- **INFORMATION**:
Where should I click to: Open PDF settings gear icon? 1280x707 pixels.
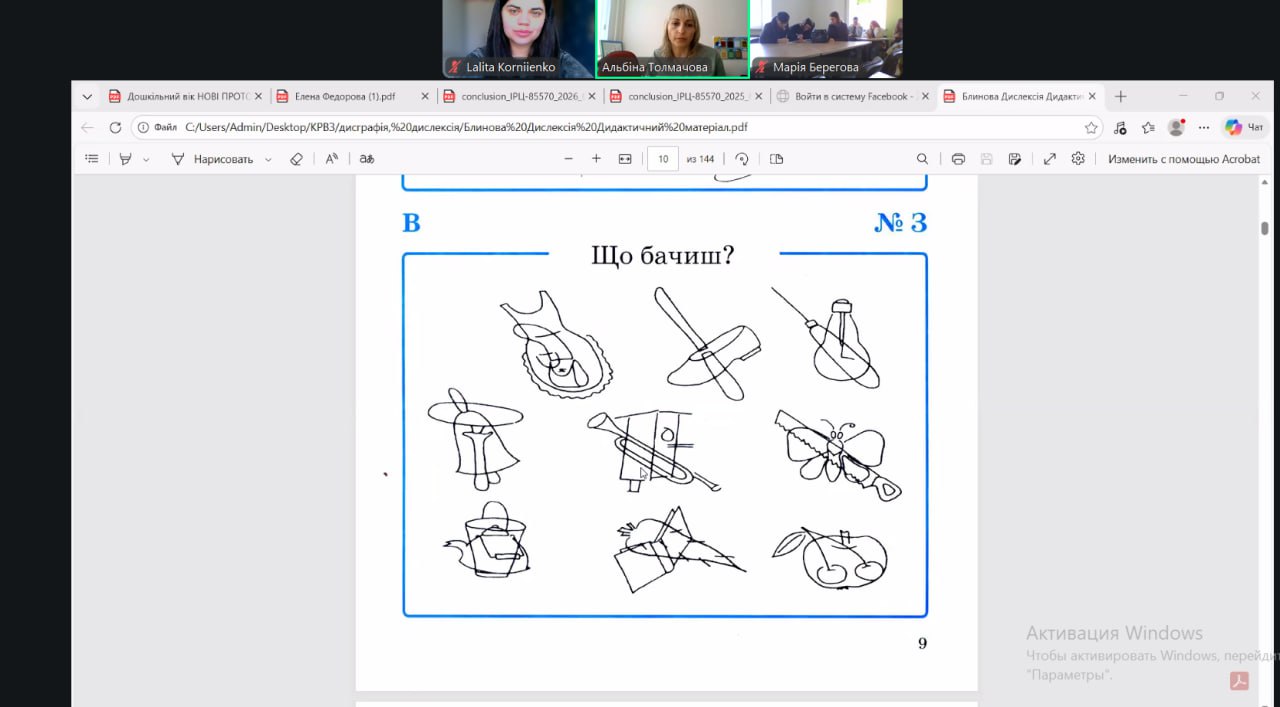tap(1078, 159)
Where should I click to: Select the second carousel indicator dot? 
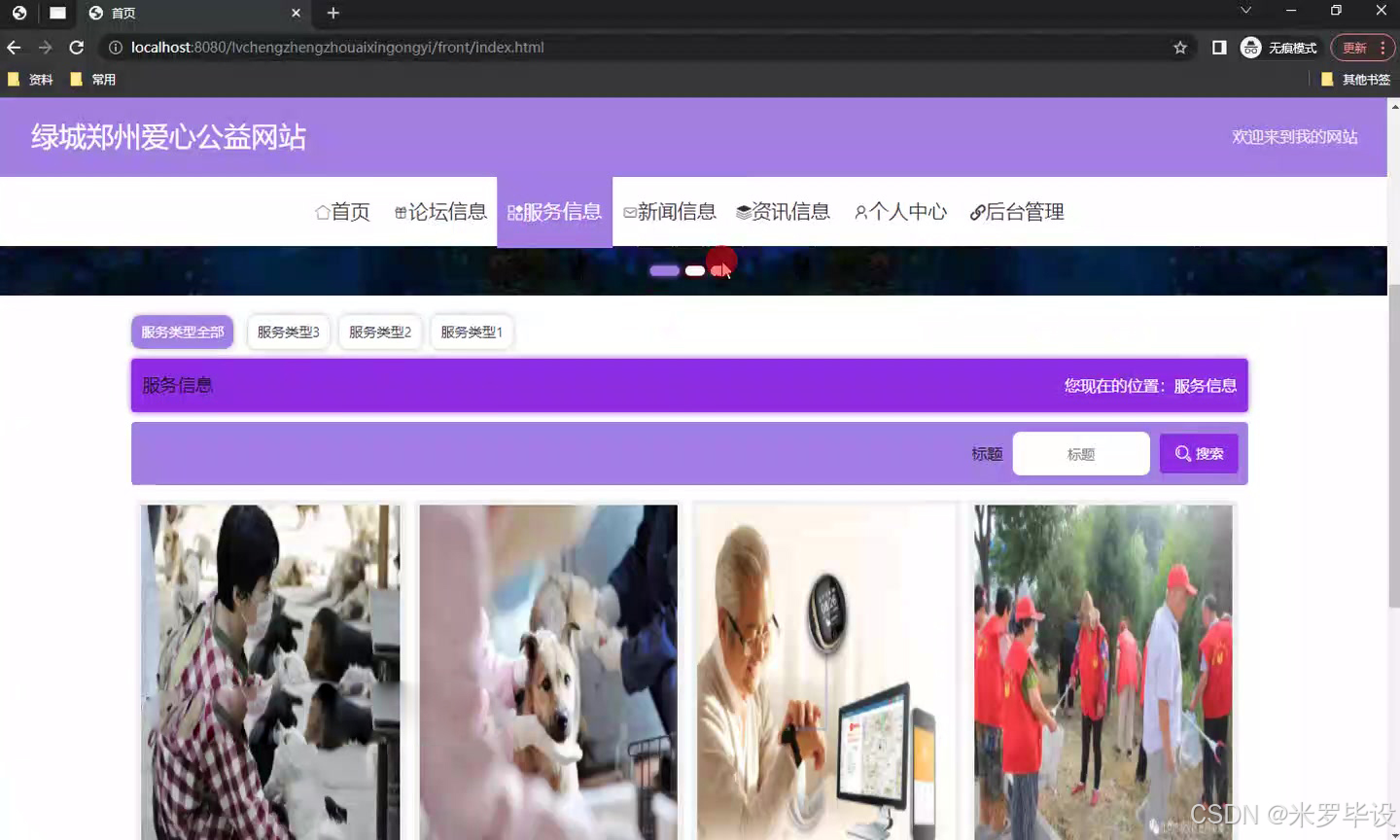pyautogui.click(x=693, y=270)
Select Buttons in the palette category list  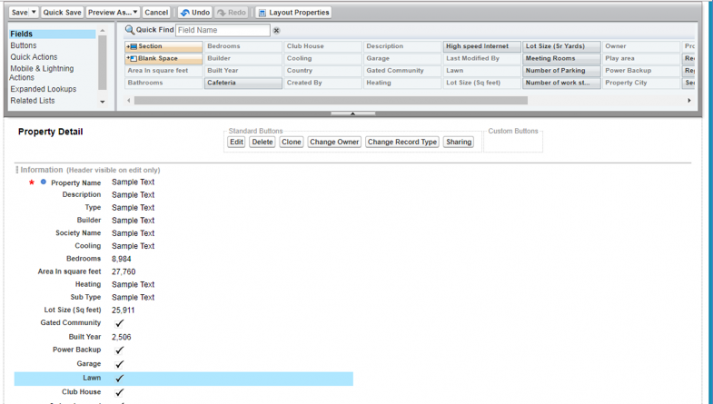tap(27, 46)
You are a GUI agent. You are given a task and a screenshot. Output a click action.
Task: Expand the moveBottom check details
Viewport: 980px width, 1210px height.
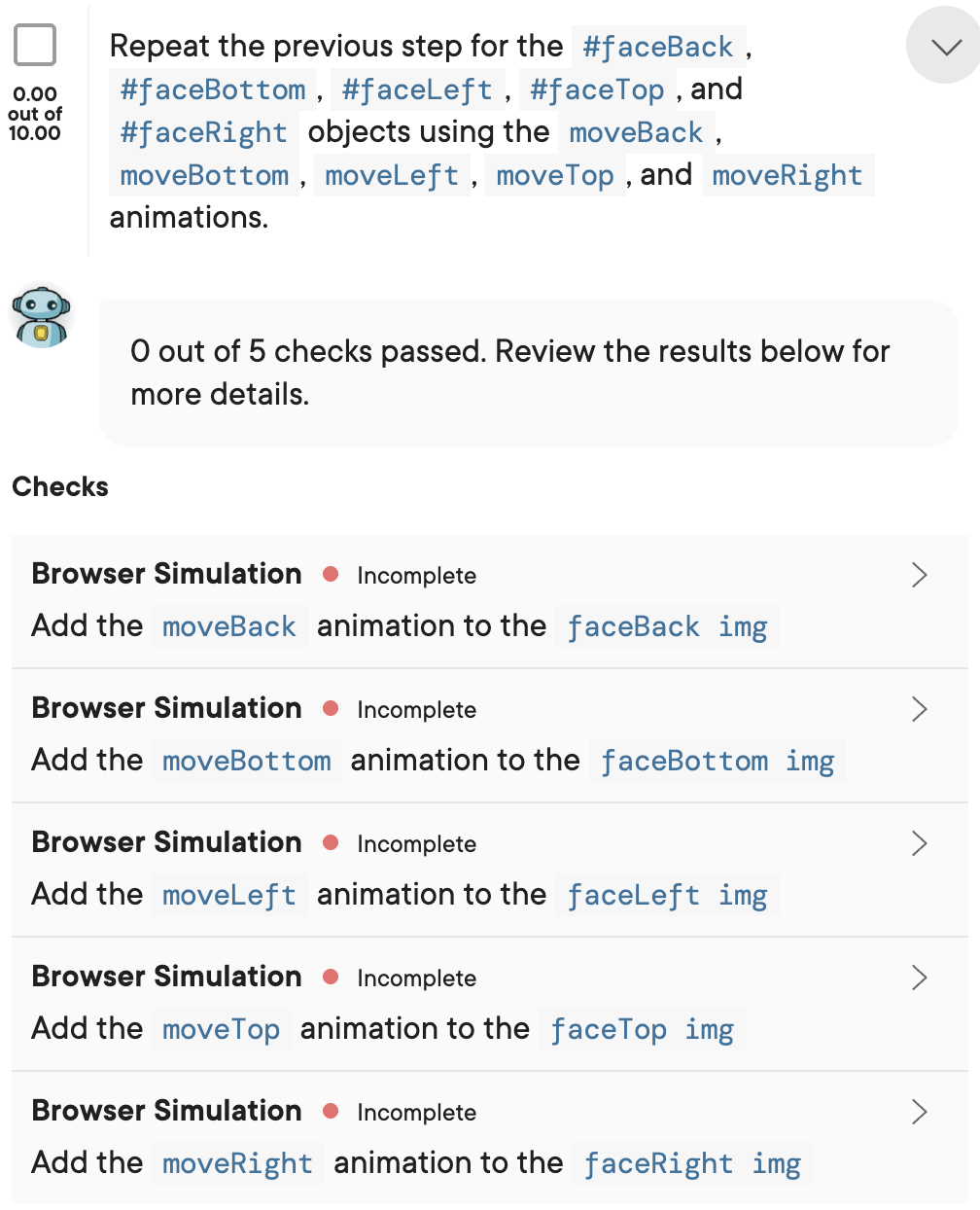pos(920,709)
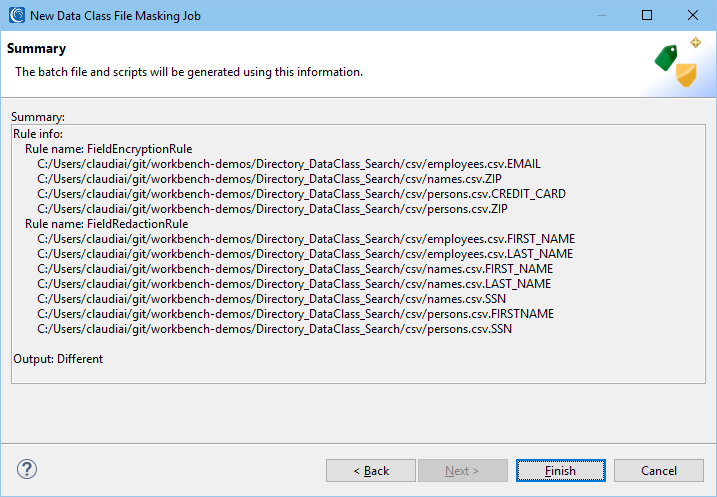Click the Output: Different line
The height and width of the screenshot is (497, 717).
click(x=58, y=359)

---

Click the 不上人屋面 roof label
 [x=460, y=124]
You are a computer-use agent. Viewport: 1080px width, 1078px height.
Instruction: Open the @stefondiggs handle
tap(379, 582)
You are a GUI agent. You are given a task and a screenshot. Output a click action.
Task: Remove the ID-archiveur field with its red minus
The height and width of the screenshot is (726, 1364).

- **YOUR ASSIGNMENT**:
Take the listing above and repeat exactly the lines from the one containing "Task: Remove the" through the one containing "The height and width of the screenshot is (726, 1364).", both included.

- **EXERCISE ANSWER**:
Task: Remove the ID-archiveur field with its red minus
The height and width of the screenshot is (726, 1364).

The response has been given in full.